Requirement >> Copy word for word the lines of the entries below, from the line containing "Given: Collapse the" through the line containing "Looking at the screenshot, I should coord(234,229).", including both of those lines.

Entries giving text and item locations:
◇ ◇ ◇ ◇ ◇
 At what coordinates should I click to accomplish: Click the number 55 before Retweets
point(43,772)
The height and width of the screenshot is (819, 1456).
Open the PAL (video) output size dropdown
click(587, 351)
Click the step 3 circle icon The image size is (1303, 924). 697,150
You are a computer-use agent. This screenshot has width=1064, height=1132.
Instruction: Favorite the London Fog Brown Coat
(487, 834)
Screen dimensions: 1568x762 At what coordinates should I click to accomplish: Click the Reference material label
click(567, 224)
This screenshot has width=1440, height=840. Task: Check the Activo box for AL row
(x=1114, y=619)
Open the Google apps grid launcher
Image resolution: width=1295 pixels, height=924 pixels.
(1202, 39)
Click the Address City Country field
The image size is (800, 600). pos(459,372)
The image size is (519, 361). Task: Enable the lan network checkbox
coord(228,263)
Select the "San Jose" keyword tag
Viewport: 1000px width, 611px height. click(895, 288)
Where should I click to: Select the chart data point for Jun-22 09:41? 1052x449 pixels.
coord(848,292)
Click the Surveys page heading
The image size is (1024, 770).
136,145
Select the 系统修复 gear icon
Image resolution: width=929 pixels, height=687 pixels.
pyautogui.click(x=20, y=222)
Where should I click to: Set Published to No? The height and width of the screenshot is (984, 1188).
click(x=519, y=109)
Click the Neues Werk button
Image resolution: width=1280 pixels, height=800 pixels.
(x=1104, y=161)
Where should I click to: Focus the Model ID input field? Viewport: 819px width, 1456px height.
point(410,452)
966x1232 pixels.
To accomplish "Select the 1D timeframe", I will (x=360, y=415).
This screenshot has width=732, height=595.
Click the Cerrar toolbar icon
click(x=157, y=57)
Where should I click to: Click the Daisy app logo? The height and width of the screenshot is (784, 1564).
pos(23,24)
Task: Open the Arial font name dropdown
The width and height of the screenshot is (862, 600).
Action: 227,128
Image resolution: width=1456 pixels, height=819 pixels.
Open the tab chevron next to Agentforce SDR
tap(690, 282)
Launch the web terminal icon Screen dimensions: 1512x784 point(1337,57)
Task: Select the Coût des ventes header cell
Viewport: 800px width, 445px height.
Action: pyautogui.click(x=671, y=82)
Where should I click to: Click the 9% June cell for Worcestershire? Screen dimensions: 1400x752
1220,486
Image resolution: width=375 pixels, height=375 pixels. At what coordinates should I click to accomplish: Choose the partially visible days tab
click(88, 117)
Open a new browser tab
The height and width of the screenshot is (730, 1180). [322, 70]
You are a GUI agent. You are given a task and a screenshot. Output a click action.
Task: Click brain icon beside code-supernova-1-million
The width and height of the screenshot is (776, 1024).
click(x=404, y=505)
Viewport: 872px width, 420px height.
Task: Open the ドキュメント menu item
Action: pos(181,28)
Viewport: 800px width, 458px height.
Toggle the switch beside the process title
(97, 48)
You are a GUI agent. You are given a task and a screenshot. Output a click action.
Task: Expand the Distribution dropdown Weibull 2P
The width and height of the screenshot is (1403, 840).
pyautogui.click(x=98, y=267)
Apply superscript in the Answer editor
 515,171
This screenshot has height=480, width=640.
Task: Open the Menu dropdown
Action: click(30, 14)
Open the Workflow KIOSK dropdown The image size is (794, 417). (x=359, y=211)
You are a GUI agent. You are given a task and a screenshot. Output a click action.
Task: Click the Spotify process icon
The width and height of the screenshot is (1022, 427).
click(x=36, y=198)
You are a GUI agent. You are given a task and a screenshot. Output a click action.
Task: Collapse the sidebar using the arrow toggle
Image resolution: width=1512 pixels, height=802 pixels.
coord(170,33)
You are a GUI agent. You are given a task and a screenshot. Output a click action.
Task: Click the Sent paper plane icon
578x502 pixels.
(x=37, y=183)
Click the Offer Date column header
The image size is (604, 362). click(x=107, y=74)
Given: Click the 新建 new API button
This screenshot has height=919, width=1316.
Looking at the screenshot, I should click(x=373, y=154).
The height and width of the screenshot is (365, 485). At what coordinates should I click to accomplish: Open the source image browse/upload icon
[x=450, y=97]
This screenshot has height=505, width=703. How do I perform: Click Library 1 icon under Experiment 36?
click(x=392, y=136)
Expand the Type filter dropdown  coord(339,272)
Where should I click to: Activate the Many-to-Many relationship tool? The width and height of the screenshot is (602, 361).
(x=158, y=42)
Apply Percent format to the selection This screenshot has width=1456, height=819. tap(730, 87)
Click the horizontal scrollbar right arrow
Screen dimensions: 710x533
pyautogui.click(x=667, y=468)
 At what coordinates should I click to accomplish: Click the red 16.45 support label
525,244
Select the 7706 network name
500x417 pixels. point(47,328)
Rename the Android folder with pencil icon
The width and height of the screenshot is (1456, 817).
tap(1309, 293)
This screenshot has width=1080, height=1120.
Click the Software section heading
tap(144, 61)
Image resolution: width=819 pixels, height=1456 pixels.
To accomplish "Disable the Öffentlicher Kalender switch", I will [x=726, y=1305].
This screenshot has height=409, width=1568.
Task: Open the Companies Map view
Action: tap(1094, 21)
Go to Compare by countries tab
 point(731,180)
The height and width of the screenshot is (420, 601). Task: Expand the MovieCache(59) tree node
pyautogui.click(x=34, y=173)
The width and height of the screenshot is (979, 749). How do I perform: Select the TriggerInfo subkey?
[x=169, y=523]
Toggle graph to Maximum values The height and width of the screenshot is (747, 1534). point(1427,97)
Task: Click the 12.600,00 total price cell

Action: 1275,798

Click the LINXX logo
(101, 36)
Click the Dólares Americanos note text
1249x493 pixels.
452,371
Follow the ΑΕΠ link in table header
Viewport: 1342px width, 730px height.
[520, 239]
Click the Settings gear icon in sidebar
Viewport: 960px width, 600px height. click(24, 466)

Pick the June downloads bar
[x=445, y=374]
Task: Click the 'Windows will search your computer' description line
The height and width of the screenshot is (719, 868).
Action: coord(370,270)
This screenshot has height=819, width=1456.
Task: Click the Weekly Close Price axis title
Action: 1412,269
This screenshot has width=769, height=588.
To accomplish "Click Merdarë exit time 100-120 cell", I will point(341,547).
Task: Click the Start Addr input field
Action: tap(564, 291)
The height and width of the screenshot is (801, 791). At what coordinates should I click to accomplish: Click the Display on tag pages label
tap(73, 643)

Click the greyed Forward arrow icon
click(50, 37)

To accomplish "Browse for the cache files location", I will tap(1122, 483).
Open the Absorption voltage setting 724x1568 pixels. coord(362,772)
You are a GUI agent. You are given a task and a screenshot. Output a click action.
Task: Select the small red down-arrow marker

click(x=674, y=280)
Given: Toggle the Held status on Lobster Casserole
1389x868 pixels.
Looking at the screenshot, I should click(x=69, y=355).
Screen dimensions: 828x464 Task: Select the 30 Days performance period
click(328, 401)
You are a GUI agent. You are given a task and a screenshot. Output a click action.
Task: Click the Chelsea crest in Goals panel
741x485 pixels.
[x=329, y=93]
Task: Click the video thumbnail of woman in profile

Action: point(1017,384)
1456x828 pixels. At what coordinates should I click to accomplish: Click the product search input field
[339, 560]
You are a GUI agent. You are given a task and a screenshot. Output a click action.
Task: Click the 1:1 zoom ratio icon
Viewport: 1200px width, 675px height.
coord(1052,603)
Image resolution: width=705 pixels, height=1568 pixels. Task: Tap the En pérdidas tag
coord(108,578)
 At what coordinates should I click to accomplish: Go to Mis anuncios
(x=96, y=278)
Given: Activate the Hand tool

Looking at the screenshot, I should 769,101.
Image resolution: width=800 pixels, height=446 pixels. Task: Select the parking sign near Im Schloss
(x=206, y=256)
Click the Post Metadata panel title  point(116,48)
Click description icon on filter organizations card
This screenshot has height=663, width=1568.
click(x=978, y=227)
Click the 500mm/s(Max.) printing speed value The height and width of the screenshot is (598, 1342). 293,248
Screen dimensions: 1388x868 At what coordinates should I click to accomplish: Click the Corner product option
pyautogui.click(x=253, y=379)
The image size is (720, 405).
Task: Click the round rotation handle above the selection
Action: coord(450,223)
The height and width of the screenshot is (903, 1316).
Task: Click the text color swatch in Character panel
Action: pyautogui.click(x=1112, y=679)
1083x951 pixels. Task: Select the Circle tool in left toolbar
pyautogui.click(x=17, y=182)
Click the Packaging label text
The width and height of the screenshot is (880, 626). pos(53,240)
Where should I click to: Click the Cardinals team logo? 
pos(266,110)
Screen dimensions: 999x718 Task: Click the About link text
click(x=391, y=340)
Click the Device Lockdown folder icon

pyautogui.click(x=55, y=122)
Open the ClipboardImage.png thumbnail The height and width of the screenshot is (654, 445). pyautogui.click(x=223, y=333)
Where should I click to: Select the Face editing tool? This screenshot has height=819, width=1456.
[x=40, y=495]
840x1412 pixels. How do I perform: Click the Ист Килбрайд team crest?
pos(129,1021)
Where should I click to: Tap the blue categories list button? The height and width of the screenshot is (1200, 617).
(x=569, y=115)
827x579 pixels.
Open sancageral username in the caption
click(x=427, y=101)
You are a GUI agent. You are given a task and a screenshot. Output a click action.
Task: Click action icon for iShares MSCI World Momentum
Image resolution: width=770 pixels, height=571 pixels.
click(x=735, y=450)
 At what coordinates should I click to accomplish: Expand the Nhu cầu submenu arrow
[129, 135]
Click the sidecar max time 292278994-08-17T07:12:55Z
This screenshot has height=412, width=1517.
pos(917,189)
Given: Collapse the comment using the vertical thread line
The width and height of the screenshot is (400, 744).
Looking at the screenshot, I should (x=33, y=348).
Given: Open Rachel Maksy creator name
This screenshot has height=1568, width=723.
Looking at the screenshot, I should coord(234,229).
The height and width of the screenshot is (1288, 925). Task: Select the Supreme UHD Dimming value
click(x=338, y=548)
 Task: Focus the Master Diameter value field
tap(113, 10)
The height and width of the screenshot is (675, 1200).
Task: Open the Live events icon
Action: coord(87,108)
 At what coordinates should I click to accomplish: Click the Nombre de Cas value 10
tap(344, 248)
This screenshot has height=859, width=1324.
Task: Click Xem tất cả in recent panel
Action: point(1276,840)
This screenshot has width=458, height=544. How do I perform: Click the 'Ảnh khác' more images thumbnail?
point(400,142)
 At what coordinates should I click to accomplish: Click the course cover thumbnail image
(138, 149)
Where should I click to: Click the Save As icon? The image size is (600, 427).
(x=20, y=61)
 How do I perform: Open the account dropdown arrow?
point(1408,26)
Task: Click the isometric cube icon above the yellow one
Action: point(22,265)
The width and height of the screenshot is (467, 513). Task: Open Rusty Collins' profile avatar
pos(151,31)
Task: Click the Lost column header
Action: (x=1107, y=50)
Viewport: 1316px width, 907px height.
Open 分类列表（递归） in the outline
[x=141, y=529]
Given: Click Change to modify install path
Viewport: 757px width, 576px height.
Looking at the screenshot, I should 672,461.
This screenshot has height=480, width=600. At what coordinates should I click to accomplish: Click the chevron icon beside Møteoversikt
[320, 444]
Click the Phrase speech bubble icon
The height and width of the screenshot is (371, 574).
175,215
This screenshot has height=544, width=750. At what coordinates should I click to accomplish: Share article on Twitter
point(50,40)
◇ ◇ ◇ ◇ ◇
Written answer >>
Given: Collapse the comment using the vertical thread line
The width and height of the screenshot is (400, 744).
Looking at the screenshot, I should (x=33, y=348).
Given: Open Rachel Maksy creator name
This screenshot has height=1568, width=723.
Looking at the screenshot, I should coord(234,229).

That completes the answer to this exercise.